*** TEXT PASSAGE ***

The fraction of total variance explained by the first k PCs is: \frac{\sum_{j=1}^k \lambda_j}{\sum_{j=1}^p \lambda_j}
Key assumption: Variance equals variability
This may not hold if:
- Data contain outliers
- Non-linear relationships are important
3.1.5 Climate Data Interpretation
Setup: Data matrix has time in rows, space in columns
Eigenvectors \boldsymbol{\phi}_j represent spatial patterns (EOFs)
Scores z_{ij} represent time series showing when each pattern is active
Reconstruction: \mathbf{X}_i \approx \sum_{j=1}^k z_{ij} \boldsymbol{\phi}_j^T
This reconstructs the data at time i using the first k EOFs.
3.1.6 Practical Considerations
Centering and anomalies:
Remove the time-mean at each location: x_{ij}' = x_{ij} - \bar{x}_j
For seasonal data, remove the seasonal climatology instead.
Standardization:
When should you standardize?
- Variables have different units → standardize
- Variables have similar units and scales → maybe not
- Standardization prevents one variable from dominating the PCA
Spatial weighting:
Latitude-longitude grids have unequal areas.
Grid cell area is proportional to \cos(\phi) where \phi is latitude.
Two approaches:
- Weight each data point by \sqrt{\cos(\phi)} before computing the covariance matrix
- This makes the covariance matrix effectively weighted by \cos(\phi) (since covariance involves products)
Why \sqrt{\cos(\phi)} and not \cos(\phi)?
The covariance matrix involves products of data values: X^T X.
If we weight data by \sqrt{\cos(\phi)}, the covariance becomes weighted by \cos(\phi).

***

### WHAT IS BEING ASKED
Continue the notes on principal component analysis of climate data from their final sentence.

*** EXCERPTED DATA ***

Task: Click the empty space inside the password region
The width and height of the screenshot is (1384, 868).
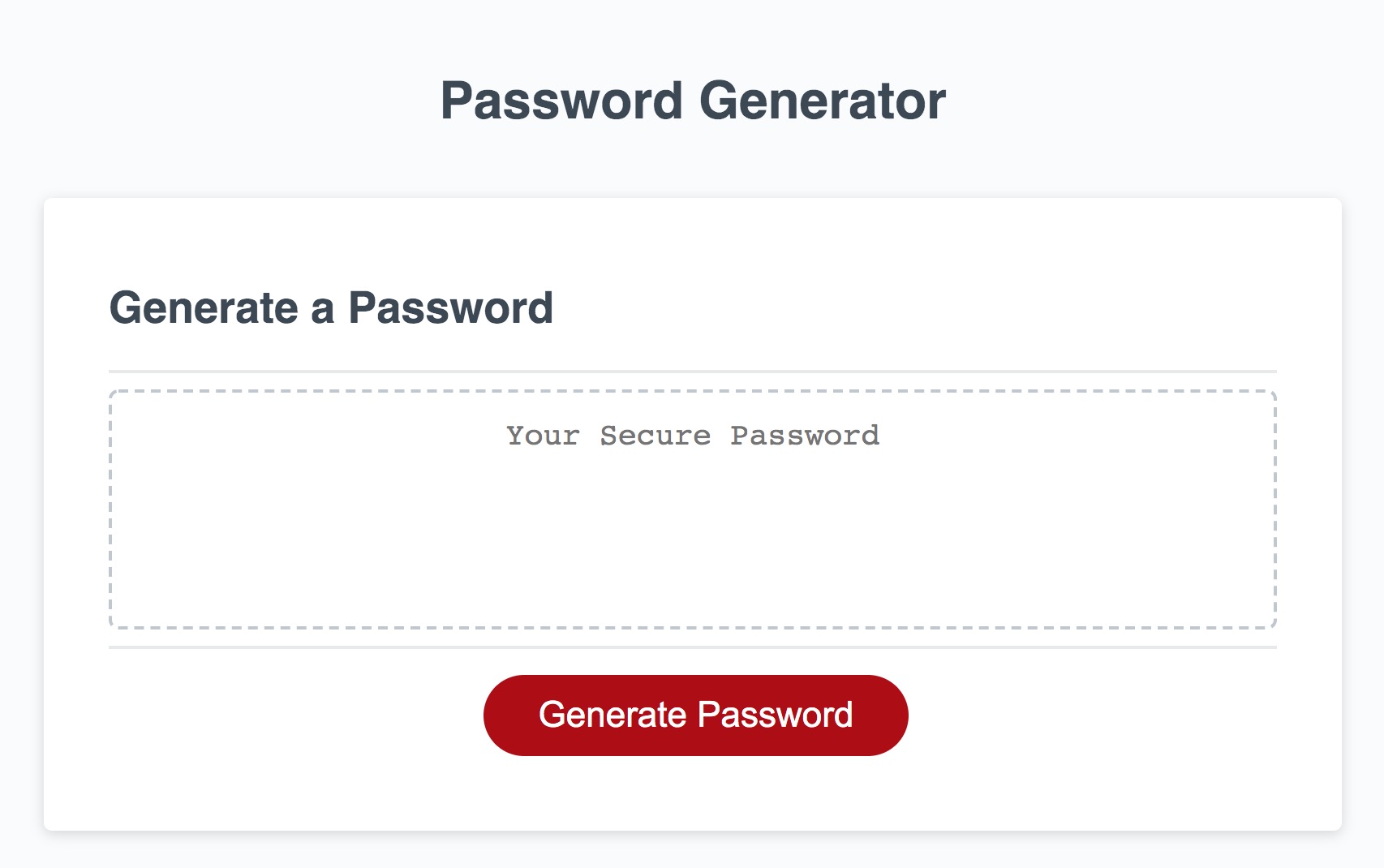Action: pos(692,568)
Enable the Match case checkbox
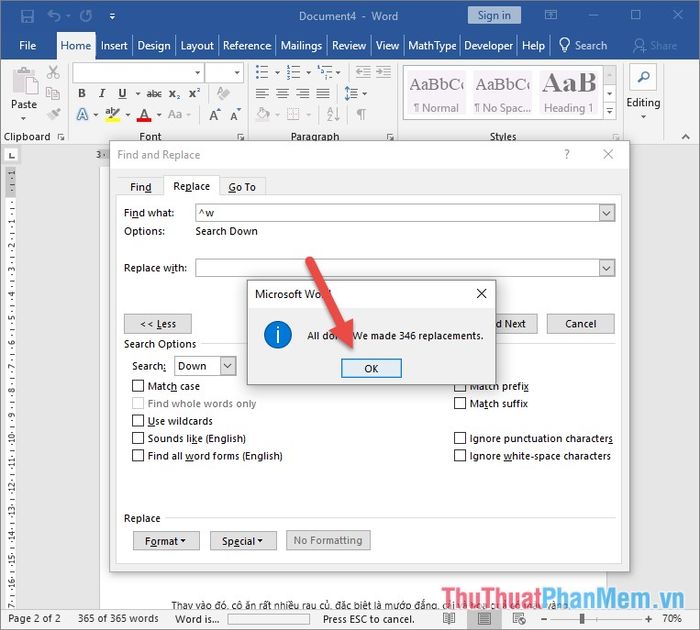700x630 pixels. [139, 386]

***

### RESPONSE
This gives each unit area equal influence in the analysis.
Selecting the number of components:
Use a scree plot: plot variance explained versus component number.

How to choose k?
There is no magical rule - it’s a trade-off between dimensionality and variance preserved.
Common approaches:
- Look for an “elbow” where additional components add little variance (subjective!)
- Choose k to explain a target fraction of variance (e.g., 80% or 90%)
- Rule of thumb (North et al. 1982): Check for separation in the eigenvalues. If eigenvalues are too “close” together, their corresponding EOFs may be mixed and not physically distinct.
- Consider the application: how much compression do you need?
- Try different values and see what works for your downstream task
Further Reading:
- SVD videos by Steven Brunton (watch Video 2)
- MIT PCA lecture
- James et al. (2013) Chapter 10.2
- NCAR EOF tutorial
4 Putting It All Together: The PCA-then-Cluster Pipeline
Typical workflow for weather typing:
- Start with high-dimensional data \mathbf{X} (size n \times p)
- Rows = time (days)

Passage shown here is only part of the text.